Cold shock looks more like hypovolemic shock: cool extremities, prolonged capillary refill, weak pulses, and mottled skin. This pattern develops when sepsis progresses and the heart can no longer keep up with the demand, or when blood vessels begin to constrict in response to worsening infection. Clinicians at the bedside rely primarily on extremity temperature, capillary refill time, and pulse strength to classify a child as warm or cold shock, rather than blood pressure values alone.
Cardiogenic Shock
Cardiogenic shock happens when the heart muscle itself fails to pump effectively. In children, this can result from congenital heart disease, myocarditis (inflammation of the heart), arrhythmias, or poisoning. The characteristics overlap with other shock types (tachycardia, weak pulses, poor perfusion) but cardiogenic shock adds distinct findings related to fluid backing up behind the failing heart.
On examination, children in cardiogenic shock often have an enlarged liver (hepatomegaly), distended neck veins, and peripheral swelling or edema. Listening to the chest may reveal a gallop rhythm, a heart murmur, or crackles in the lungs from fluid buildup. Breathing is typically fast, and oxygen levels may drop. Cyanosis, a bluish discoloration around the lips or in the fingers and toes, is common.
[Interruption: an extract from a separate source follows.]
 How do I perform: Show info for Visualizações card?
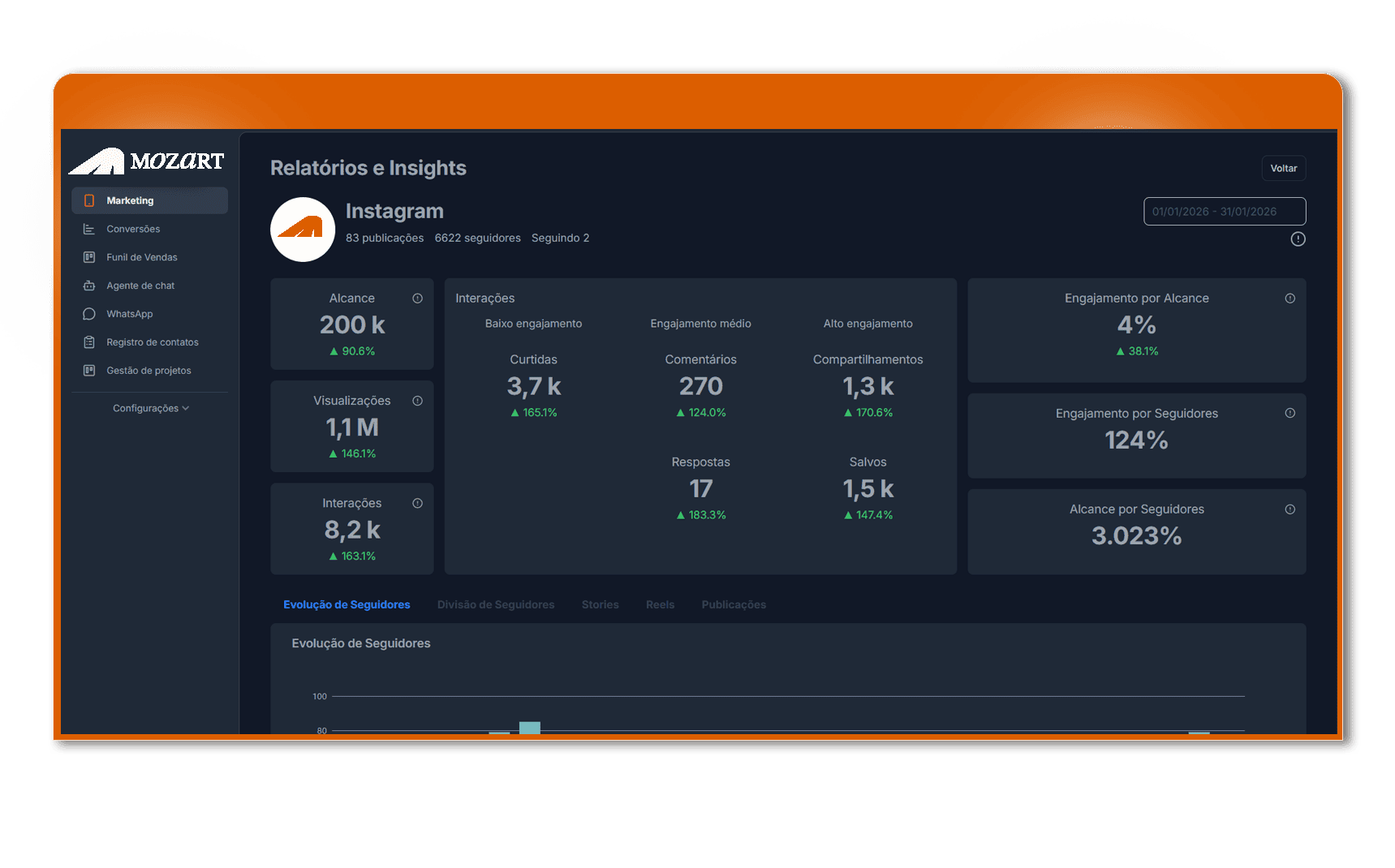(417, 401)
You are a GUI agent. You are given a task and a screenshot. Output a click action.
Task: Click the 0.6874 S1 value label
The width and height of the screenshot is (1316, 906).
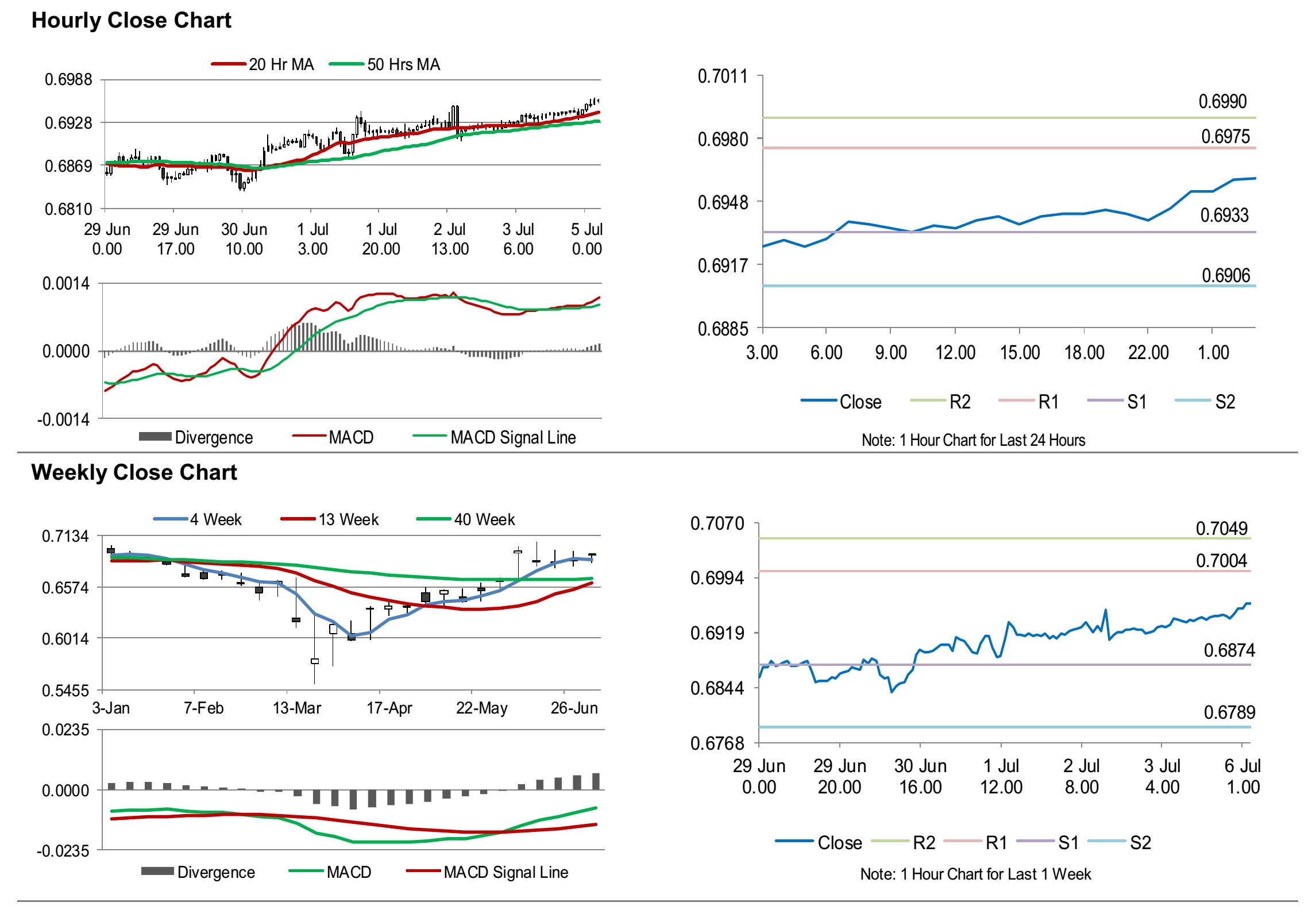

In infants, feeding difficulties are a telling early sign: the baby sweats during feeds or can’t finish a bottle because the extra work of breathing makes eating exhausting.
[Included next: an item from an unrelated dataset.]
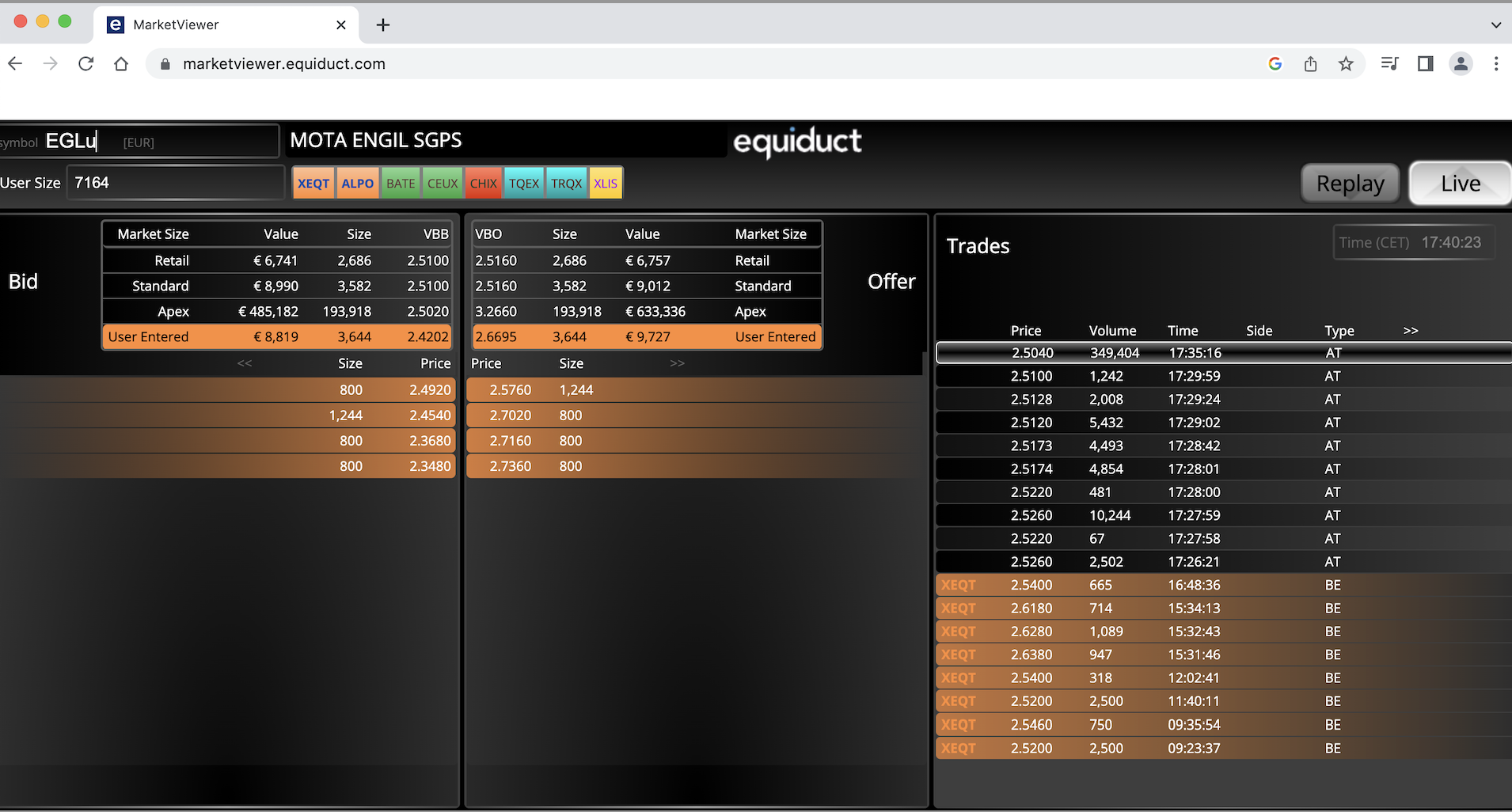Open a new browser tab
This screenshot has height=812, width=1512.
[x=383, y=25]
The critical distinction with cardiogenic shock is that aggressive fluid administration, which helps in hypovolemic shock, can actually make things worse by overloading an already failing heart.
Obstructive Shock
Obstructive shock develops when something physically blocks blood from flowing into or out of the heart or the major blood vessels connected to it. This obstruction causes a sudden, dramatic drop in blood pressure and cardiac output. The most common causes in pediatric PALS scenarios include tension pneumothorax (a collapsed lung with pressure building in the chest), cardiac tamponade (fluid compressing the heart from outside), and pulmonary embolism (a blood clot blocking flow through the lungs).
The characteristics depend partly on the cause. Tension pneumothorax produces rapid breathing, absent breath sounds on one side of the chest, and sometimes air trapped under the skin that feels like crackling (subcutaneous emphysema). Cardiac tamponade causes muffled heart sounds, distended neck veins, and low blood pressure. Across all causes of obstructive shock, the common thread is rapid deterioration with signs of poor perfusion that do not improve with fluid boluses alone. The obstruction itself must be relieved for the child to recover.
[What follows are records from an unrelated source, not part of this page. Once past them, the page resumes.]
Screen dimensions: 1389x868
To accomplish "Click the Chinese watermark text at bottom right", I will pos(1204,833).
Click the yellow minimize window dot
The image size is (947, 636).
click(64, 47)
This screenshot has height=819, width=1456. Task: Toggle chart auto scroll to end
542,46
How the Four Types Compare
One way PALS organizes these types is by what’s going wrong with the circulation:
- Hypovolemic: Not enough blood volume. The heart pumps faster but has less to work with.
- Distributive: Enough volume, but the blood vessels are too relaxed, so blood pools in the wrong places.
- Cardiogenic: Enough volume, but the pump (heart) is too weak to move it effectively.
- Obstructive: The pump and volume may be fine, but something is physically blocking flow.
Tachycardia and signs of poor perfusion appear in all four types. The distinguishing features, like warm skin in early sepsis, liver enlargement in heart failure, or absent breath sounds in pneumothorax, help narrow down the cause and guide the right intervention. In PALS, identifying the type of shock matters because the treatment approach differs significantly: fluid resuscitation helps hypovolemic and distributive shock, while cardiogenic shock requires careful volume management and medications to support the heart, and obstructive shock demands removal of the physical blockage.